EAA leads efforts for rule correction

Dual instruction

December 15, 2011 – EAA’s push for a rule correction for sport pilot Designated Pilot Examiners (DPEs) has brought a successful outcome, as the FAA this week is publishing updated rules that will allow more DPEs to be available for sport pilot certification.

In a 2009 revision to Federal Aviation Regulations (FAR) part 61 rules, the FAA declared that pilot examiners administering practical tests must hold “at least a third-class medical certificate.” Although the intent of the change was to relax the regulatory burden for examiners, it unfortunately overlooked the fact that sport pilot examiners may hold either a medical certificate or a U.S. driver’s license when exercising their privileges.
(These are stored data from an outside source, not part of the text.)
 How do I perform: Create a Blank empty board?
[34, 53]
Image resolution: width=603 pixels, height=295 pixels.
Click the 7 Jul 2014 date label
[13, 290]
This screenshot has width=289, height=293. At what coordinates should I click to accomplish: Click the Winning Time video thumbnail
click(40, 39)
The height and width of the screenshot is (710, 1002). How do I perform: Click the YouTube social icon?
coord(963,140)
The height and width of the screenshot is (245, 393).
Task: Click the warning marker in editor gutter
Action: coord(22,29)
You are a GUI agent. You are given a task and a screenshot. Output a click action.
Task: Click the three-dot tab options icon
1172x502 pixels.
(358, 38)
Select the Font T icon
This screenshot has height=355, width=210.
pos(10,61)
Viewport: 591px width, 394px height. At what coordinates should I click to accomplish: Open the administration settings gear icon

EAA continuously pushed for a technical correction to the rule in order to keep the few sport pilot examiners out there flying. Without it, examiners were left with the decision to either obtain a medical certificate at significant time and expense or choose not to renew their examiner designation.  

 “We are extremely pleased that the FAA recognized the oversight and worked to correct it,” said David Oord, government and advocacy specialist. “While this correction is important to all SP examiners, it was critical to the few examiners conducting practical examinations in weight shift control, powered parachutes, and gyroplanes.”

 Effective December 16, 2011, FAR 61.23(c) is changed to read:

 “(c) Operations requiring either a medical certificate or a U.S. driver’s license.

(1)  A person must hold and possess either a medical certificate issued under part 67 of this chapter or a U.S. driver’s license when-
             (i) Exercising the privileges of a student pilot certificate while seeking sport pilot privileges in a light-sport aircraft other than a glider or balloon;
            (ii) Exercising the privileges of a sport pilot certificate in a light-sport aircraft other than a glider or balloon;
            (iii) Exercising the privileges of a flight instructor certificate with a sport pilot rating while acting as pilot in command or serving as a required flight crewmember of a light-sport aircraft other than a glider or balloon; or
            (iv) Serving as an Examiner and administering a practical test for the issuance of a sport pilot certificate in a light-sport aircraft other than a glider or balloon.